[Exercise text]

Deep Transcranial Magnetic Stimulation (Deep TMS) has been FDA-cleared to facilitate smoking cessation since August 2020. A non-invasive medical device treatment, Deep TMS works by utilizing electromagnetic pulses that help regulate the neural activity of brain structures associated with smoking addiction. Over time, Deep TMS has been shown to reduce the cravings associated with nicotine withdrawal, allowing for a more manageable cessation process.
Deep TMS is considered a very tolerable treatment that generally does not cause any long-lasting or significant side effects. It also does not necessitate the use of anesthesia, allowing it to be incorporated into the patient’s daily routine. It can be combined with types of treatment, such as medication, nicotine replacement therapy (which will be elaborated on further down), and psychotherapy.
In addition to smoking addiction, Deep TMS has been FDA-cleared as a safe and effective treatment for major depressive disorder (MDD) and obsessive-compulsive disorder (OCD). It has further received the European CE-mark status, as a safe option for these and additional mental health and neurological conditions.
Nicotine replacement products rely on the release of smaller doses of nicotine, compared to nicotine products such as cigarettes. The advantage of such products lies in their ability to work with the activated nicotine withdrawal process, gradually weaning it off its established nicotine dependence. Many smokers find this method to be more effective, and choose to use nicotine replacement products during the cessation process, either on their own or as a supplementary option that works in tandem with medication or Deep TMS.
Several types of nicotine replacement products are currently available on the market: They are:
Nicotine patches, which are placed on the skin to allow the body to absorb the nicotine they release. Patches are available at different doses, which can fit recovering smokers at different stages of the cessation process. However, since nicotine patches should be replaced every 24 hours, they may not always meet the more immediate appearance of various withdrawal symptoms. Side effects of nicotine patches can include insomnia and vivid dreams.
Nicotine gum is another replacement option, whose nicotine is absorbed through the lining of one’s mouth. It is available without a prescription at two different doses, and unlike nicotine patches, can be used to adjust quickly to cravings or other fluctuating withdrawal symptoms. Side effects of nicotine gum include jaw pain, as well as mouth irritation, heartburn, and nausea.
Nicotine lozenges offer a similar sense of relief to gum, but without causing jaw pain. They can, however, cause mouth irritation, heartburn, and nausea.
Nicotine inhalers provide nicotine in vapor form that enters one’s bloodstream through the lining of their mouth and throat. It too, can offer different doses and can help with sudden cravings. Unlike lozenges and gum however, inhalers are only available by prescription. Side effects include mouth and throat irritation. Nicotine inhalers are usually not recommended for individuals dealing with a breathing condition, such as asthma.
Finally, there are nicotine nasal sprays. These provide nicotine that is absorbed through one’s nose lining. While they work faster than other nicotine replacement products, nicotine sprays are only available via prescription. Side effects include nasal and throat irritation, rhinitis, eye watering, coughing, and sneezing. Nicotine nasal sprays are not recommended for those dealing with nasal or sinus issues.

[/Exercise text]
[Exercise data]

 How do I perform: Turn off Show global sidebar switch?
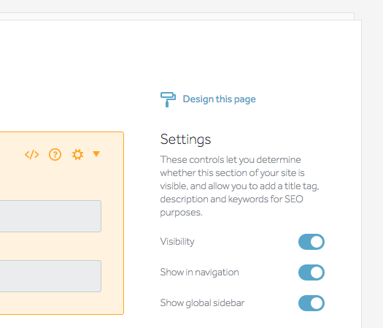(312, 303)
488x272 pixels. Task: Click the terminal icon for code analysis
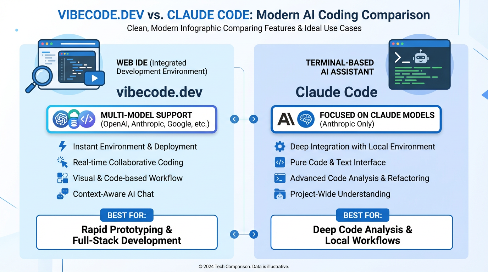tap(280, 178)
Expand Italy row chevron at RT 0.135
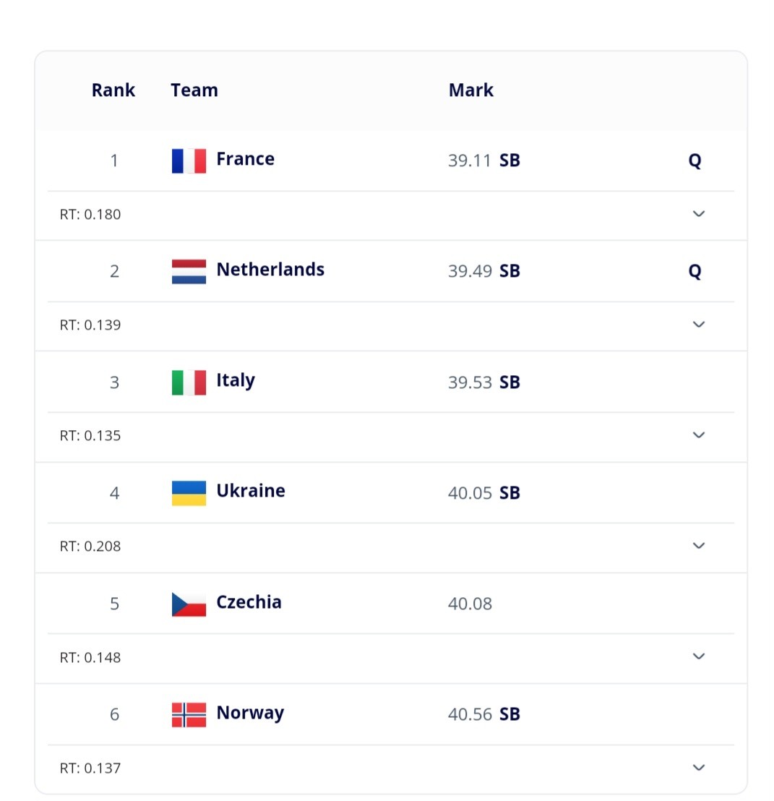This screenshot has width=774, height=801. click(x=698, y=434)
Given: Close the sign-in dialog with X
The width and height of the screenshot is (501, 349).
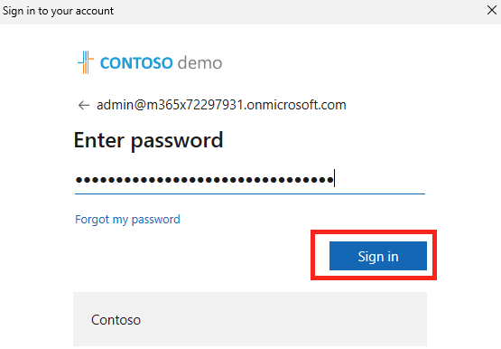Looking at the screenshot, I should pyautogui.click(x=492, y=11).
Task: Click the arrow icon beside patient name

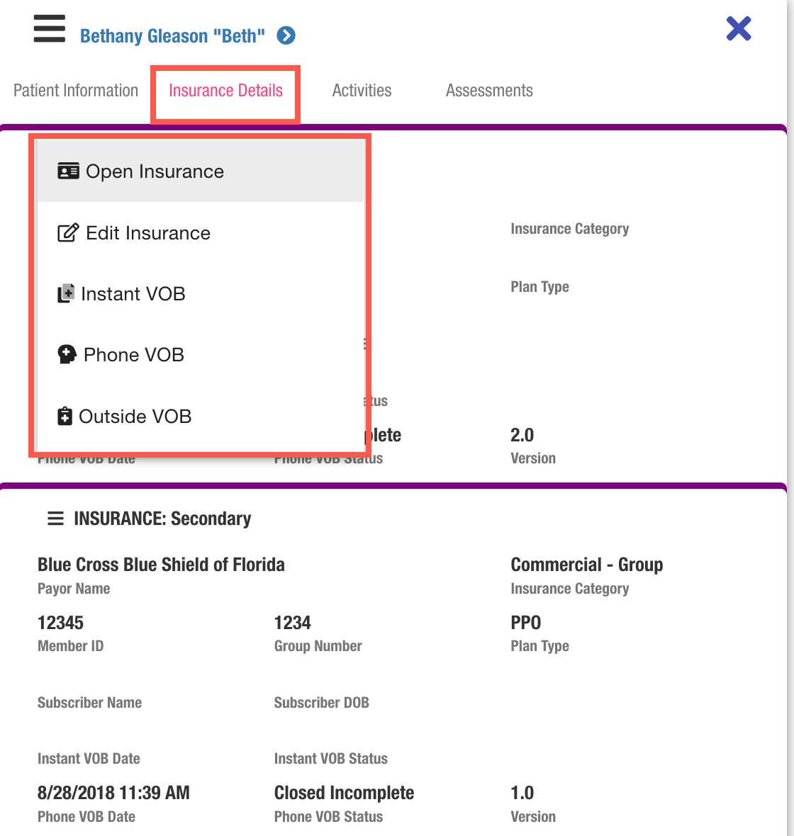Action: coord(286,35)
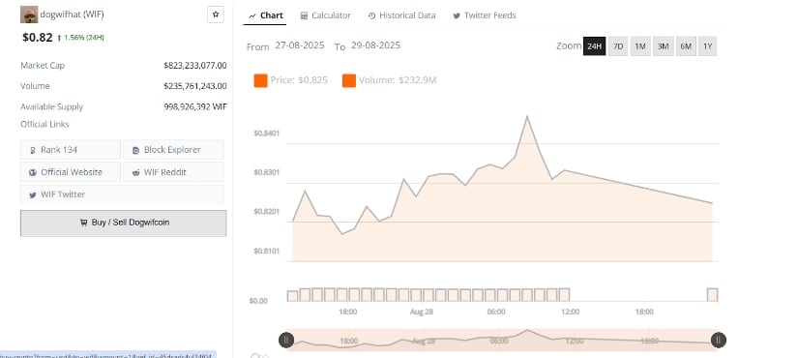Set chart zoom to 1M
The width and height of the screenshot is (798, 358).
click(640, 46)
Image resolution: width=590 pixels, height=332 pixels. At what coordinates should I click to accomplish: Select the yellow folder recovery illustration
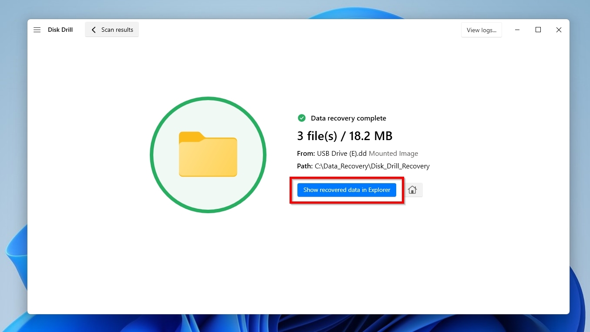pos(208,155)
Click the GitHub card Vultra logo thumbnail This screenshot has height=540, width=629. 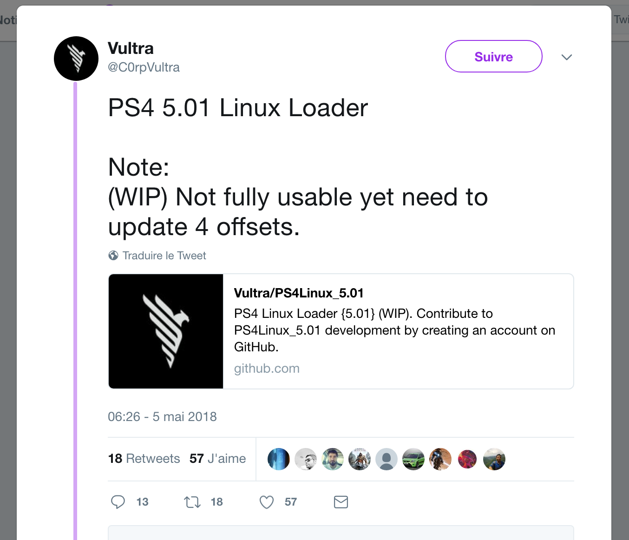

[/Exercise data]

_Exercise A_
Translate this sentence from the smoking cessation text into Spanish: "Nicotine lozenges offer a similar sense of relief to gum, but without causing jaw pain."
_Exercise B_
According to the smoking cessation text, since when has Deep TMS been FDA-cleared to facilitate smoking cessation?
_Exercise C_
Echo the smoking cessation text word for word from "Nicotine lozenges offer" to "such as asthma.".

_Task result A_
Las pastillas de nicotina ofrecen una sensación de alivio similar a la del chicle, pero sin causar dolor de mandíbula.

_Task result B_
Since August 2020.

_Task result C_
Nicotine lozenges offer a similar sense of relief to gum, but without causing jaw pain. They can, however, cause mouth irritation, heartburn, and nausea.
Nicotine inhalers provide nicotine in vapor form that enters one’s bloodstream through the lining of their mouth and throat. It too, can offer different doses and can help with sudden cravings. Unlike lozenges and gum however, inhalers are only available by prescription. Side effects include mouth and throat irritation. Nicotine inhalers are usually not recommended for individuals dealing with a breathing condition, such as asthma.